▶ _Input data_:
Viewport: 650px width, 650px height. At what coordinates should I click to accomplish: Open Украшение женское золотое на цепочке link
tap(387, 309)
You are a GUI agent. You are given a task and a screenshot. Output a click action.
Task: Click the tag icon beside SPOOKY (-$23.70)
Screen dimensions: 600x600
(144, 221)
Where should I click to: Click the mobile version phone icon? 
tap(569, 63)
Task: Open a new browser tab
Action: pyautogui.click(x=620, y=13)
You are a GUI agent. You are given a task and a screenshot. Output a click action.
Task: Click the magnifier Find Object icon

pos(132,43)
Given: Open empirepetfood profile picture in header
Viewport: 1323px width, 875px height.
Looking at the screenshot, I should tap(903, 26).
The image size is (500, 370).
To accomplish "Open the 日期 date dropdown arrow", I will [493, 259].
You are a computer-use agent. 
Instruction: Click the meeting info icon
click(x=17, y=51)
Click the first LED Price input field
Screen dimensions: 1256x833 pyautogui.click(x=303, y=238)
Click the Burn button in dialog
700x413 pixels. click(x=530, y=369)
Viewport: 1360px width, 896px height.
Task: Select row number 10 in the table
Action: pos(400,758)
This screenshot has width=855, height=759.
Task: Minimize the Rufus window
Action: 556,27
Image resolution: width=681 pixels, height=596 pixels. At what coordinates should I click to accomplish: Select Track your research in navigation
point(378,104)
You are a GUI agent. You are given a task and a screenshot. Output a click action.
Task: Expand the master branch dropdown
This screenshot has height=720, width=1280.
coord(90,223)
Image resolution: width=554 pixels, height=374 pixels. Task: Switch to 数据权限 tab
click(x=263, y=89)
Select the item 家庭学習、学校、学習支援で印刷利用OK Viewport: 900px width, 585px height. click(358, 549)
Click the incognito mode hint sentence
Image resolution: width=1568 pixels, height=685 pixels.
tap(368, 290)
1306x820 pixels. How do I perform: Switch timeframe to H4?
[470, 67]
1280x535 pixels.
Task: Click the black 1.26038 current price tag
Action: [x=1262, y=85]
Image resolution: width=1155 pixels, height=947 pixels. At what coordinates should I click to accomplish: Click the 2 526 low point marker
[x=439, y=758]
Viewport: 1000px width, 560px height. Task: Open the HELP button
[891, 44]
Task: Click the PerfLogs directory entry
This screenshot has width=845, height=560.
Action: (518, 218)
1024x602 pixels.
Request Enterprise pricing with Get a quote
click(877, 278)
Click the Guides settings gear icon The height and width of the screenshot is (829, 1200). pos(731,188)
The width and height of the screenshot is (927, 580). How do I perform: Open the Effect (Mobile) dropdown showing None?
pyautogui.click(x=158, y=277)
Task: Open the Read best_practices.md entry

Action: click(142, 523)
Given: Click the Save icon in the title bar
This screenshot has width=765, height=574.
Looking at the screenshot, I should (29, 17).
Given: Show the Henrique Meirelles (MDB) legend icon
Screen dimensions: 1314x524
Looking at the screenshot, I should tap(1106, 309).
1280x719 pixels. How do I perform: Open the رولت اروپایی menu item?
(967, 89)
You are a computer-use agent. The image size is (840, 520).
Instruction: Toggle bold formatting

▶ _To do_: Transcribe exactly the line containing "Select the item" along with all later lines of the material, through its last line. Add nothing.

▶ _Solution to the exercise_:
Select the item 家庭学習、学校、学習支援で印刷利用OK Viewport: 900px width, 585px height. click(358, 549)
Click the incognito mode hint sentence
Image resolution: width=1568 pixels, height=685 pixels.
tap(368, 290)
1306x820 pixels. How do I perform: Switch timeframe to H4?
[470, 67]
1280x535 pixels.
Task: Click the black 1.26038 current price tag
Action: [x=1262, y=85]
Image resolution: width=1155 pixels, height=947 pixels. At what coordinates should I click to accomplish: Click the 2 526 low point marker
[x=439, y=758]
Viewport: 1000px width, 560px height. Task: Open the HELP button
[891, 44]
Task: Click the PerfLogs directory entry
This screenshot has width=845, height=560.
Action: (518, 218)
1024x602 pixels.
Request Enterprise pricing with Get a quote
click(877, 278)
Click the Guides settings gear icon The height and width of the screenshot is (829, 1200). pos(731,188)
The width and height of the screenshot is (927, 580). How do I perform: Open the Effect (Mobile) dropdown showing None?
pyautogui.click(x=158, y=277)
Task: Open the Read best_practices.md entry

Action: click(142, 523)
Given: Click the Save icon in the title bar
This screenshot has width=765, height=574.
Looking at the screenshot, I should (29, 17).
Given: Show the Henrique Meirelles (MDB) legend icon
Screen dimensions: 1314x524
Looking at the screenshot, I should tap(1106, 309).
1280x719 pixels. How do I perform: Open the رولت اروپایی menu item?
(967, 89)
You are a computer-use agent. The image size is (840, 520).
Instruction: Toggle bold formatting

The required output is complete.